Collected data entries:
Segment Open
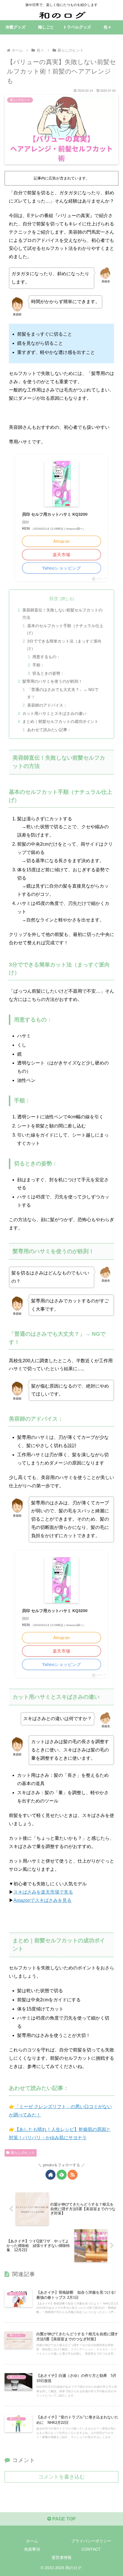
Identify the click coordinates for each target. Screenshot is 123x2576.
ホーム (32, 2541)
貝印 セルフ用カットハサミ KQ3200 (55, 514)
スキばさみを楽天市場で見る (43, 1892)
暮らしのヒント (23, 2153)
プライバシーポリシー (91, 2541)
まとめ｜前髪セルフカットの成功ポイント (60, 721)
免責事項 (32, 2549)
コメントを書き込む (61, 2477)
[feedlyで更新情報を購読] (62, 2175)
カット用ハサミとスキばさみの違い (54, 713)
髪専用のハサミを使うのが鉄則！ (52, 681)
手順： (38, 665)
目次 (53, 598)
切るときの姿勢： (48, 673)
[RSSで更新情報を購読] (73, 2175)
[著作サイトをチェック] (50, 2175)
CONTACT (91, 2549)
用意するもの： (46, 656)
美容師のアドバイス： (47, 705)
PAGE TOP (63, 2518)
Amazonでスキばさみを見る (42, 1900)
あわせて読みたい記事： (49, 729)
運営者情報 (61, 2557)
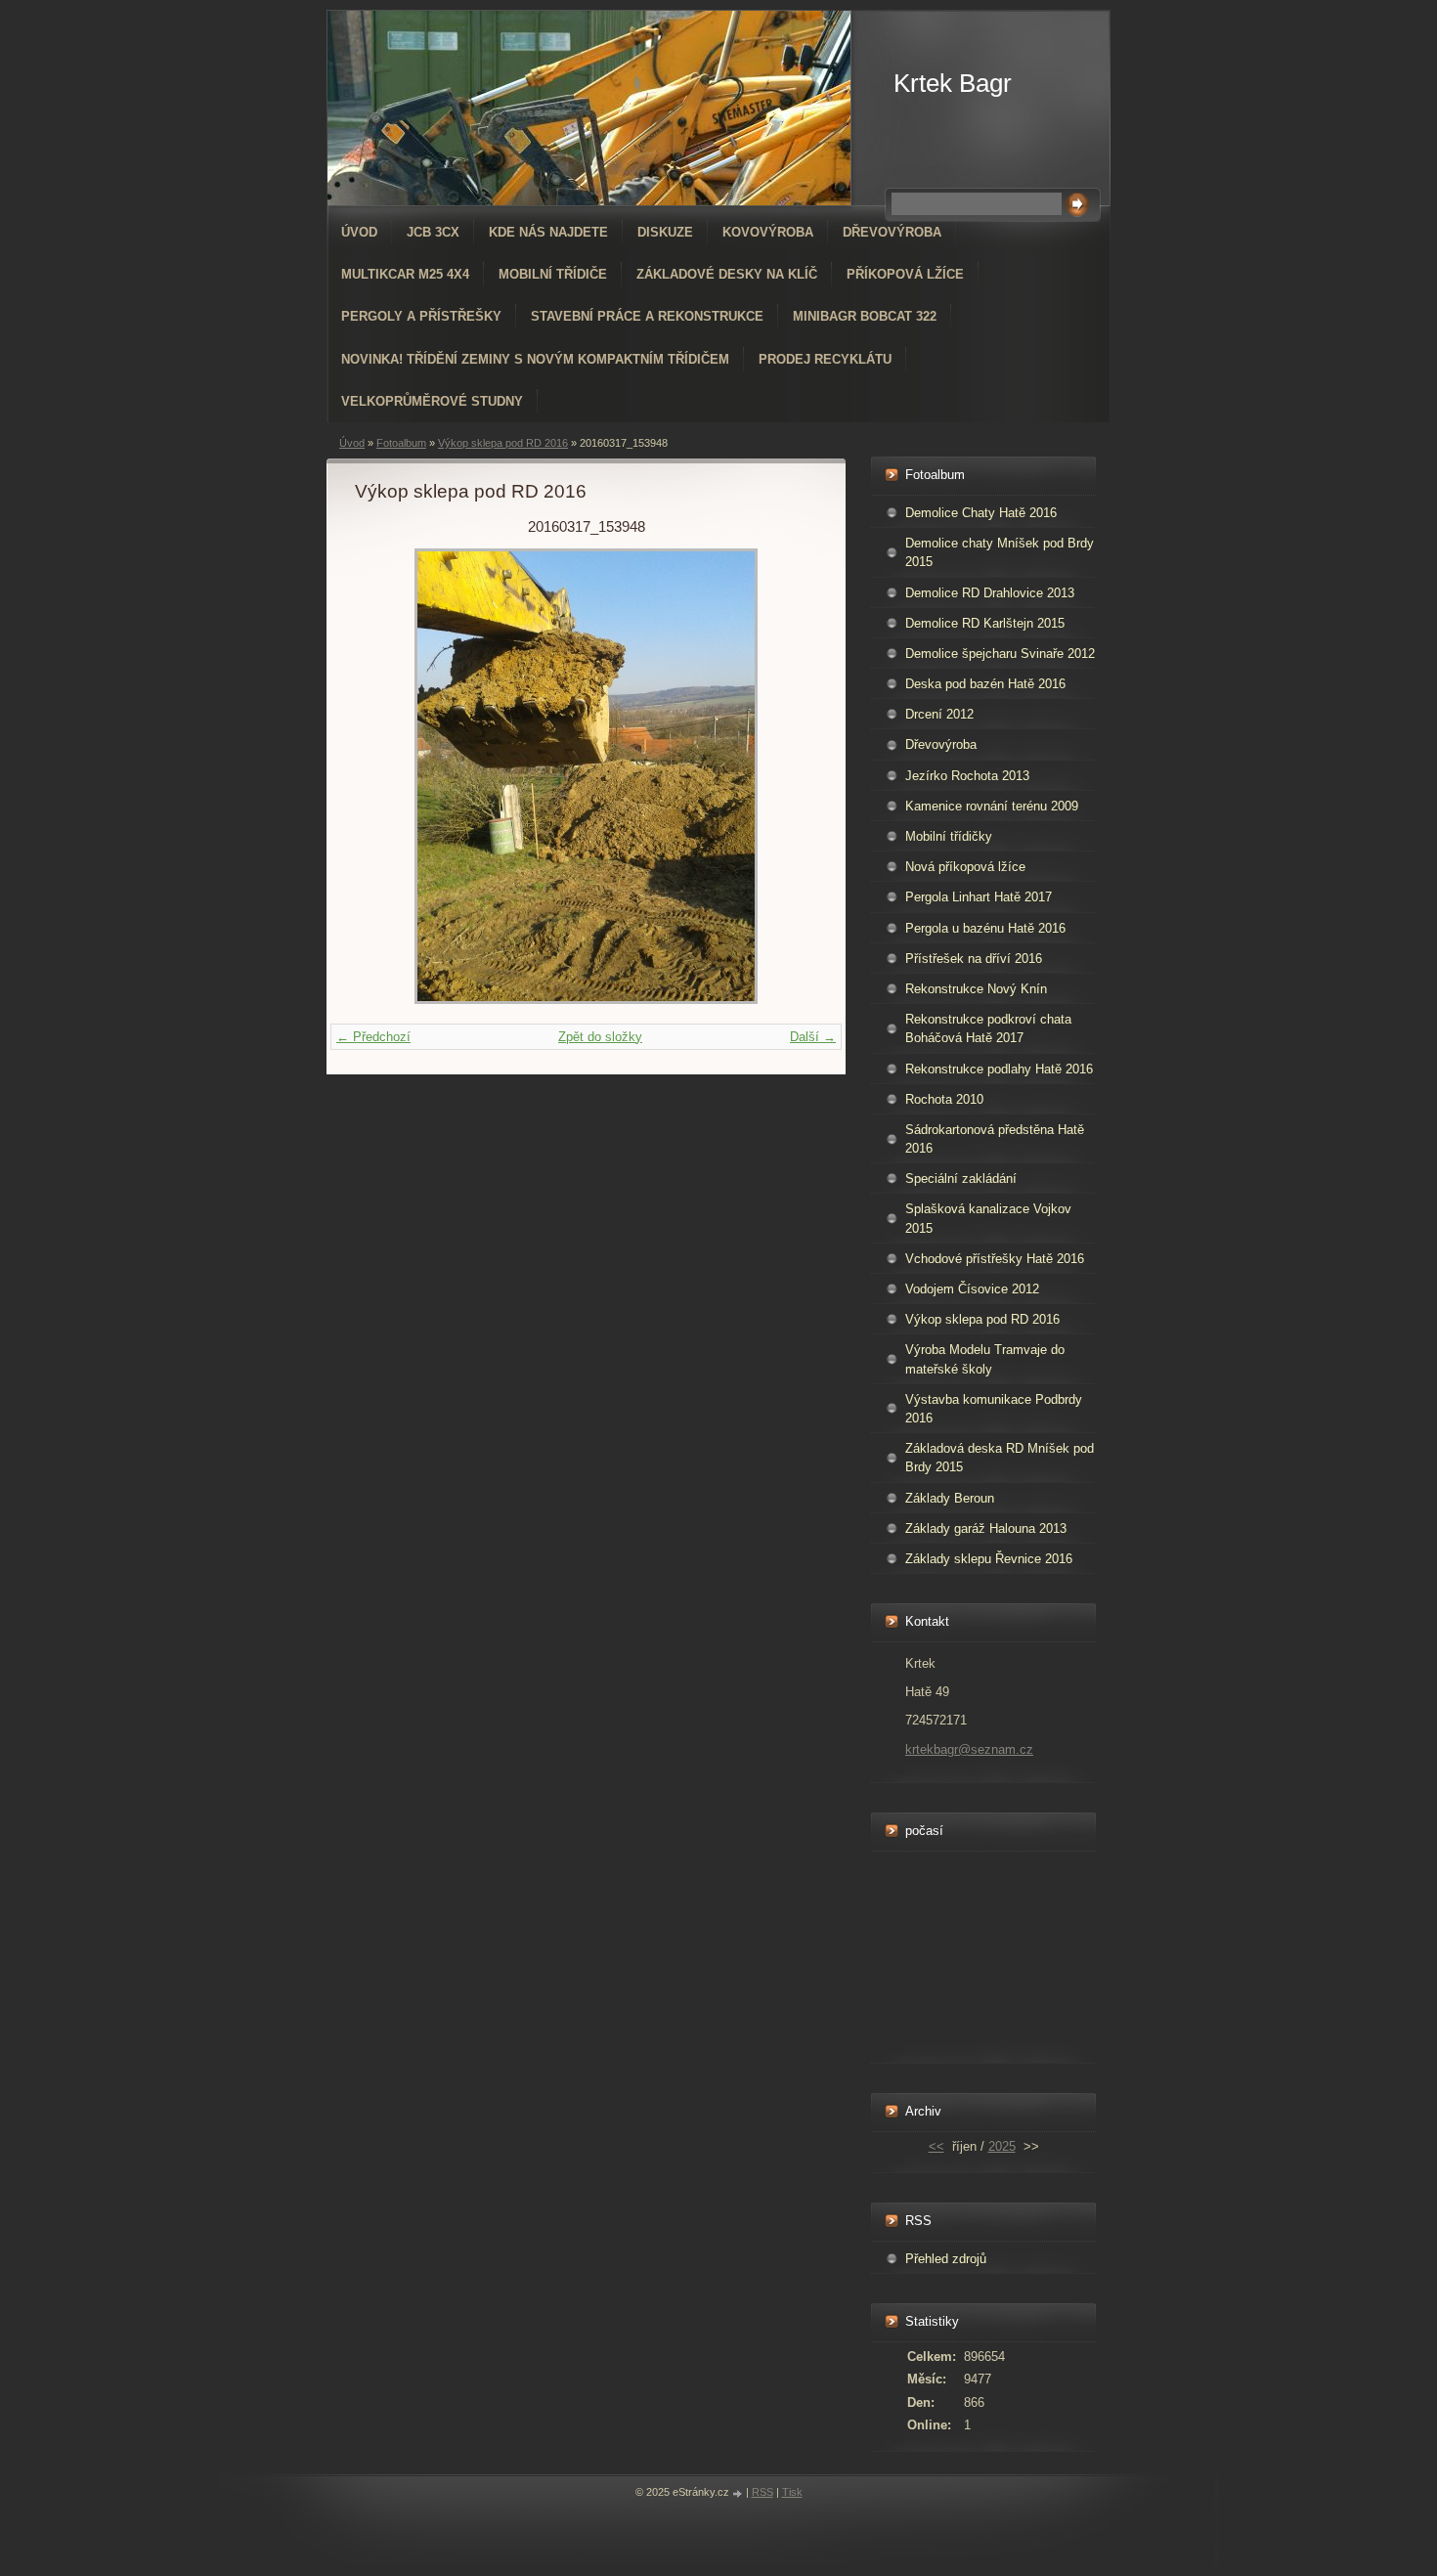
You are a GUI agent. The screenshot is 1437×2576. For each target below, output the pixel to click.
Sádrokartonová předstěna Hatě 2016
Segment Closed
Segment Open
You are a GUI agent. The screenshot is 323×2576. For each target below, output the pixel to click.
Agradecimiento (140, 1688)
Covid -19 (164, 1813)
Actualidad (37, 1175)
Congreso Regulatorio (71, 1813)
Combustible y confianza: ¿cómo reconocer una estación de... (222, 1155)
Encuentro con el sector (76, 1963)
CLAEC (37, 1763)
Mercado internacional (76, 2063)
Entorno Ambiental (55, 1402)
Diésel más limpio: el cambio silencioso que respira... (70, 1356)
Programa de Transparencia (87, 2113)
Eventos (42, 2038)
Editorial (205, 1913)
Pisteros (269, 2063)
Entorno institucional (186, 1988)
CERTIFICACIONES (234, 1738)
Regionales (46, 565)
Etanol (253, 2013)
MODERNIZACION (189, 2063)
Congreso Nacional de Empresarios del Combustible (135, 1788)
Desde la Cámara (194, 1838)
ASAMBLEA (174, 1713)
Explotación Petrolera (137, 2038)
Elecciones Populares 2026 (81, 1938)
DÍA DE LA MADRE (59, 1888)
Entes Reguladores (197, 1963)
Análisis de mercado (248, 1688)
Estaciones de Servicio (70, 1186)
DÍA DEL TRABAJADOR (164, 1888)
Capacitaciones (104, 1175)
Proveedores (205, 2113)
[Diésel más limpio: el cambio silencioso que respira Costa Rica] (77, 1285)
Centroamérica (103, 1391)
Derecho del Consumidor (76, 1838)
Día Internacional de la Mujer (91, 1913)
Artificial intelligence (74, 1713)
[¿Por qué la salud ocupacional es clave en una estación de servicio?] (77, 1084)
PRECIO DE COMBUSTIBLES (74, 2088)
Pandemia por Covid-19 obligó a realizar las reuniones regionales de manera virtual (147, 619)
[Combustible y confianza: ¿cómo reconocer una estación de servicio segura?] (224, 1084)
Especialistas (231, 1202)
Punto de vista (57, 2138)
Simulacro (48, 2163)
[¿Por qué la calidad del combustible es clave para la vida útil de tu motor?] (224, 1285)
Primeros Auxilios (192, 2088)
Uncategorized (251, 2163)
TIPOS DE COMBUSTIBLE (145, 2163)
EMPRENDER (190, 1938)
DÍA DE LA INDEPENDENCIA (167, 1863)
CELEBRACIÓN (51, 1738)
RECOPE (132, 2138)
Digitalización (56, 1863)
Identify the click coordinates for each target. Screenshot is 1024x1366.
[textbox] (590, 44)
Segment Closed
◆ WORK ORDER:
Find and copy every line in the entries above where the string "Covid" occurs.

◆ TASK OUTPUT:
Covid -19 (164, 1813)
Pandemia por Covid-19 obligó a realizar las reuniones regionales de manera virtual (147, 619)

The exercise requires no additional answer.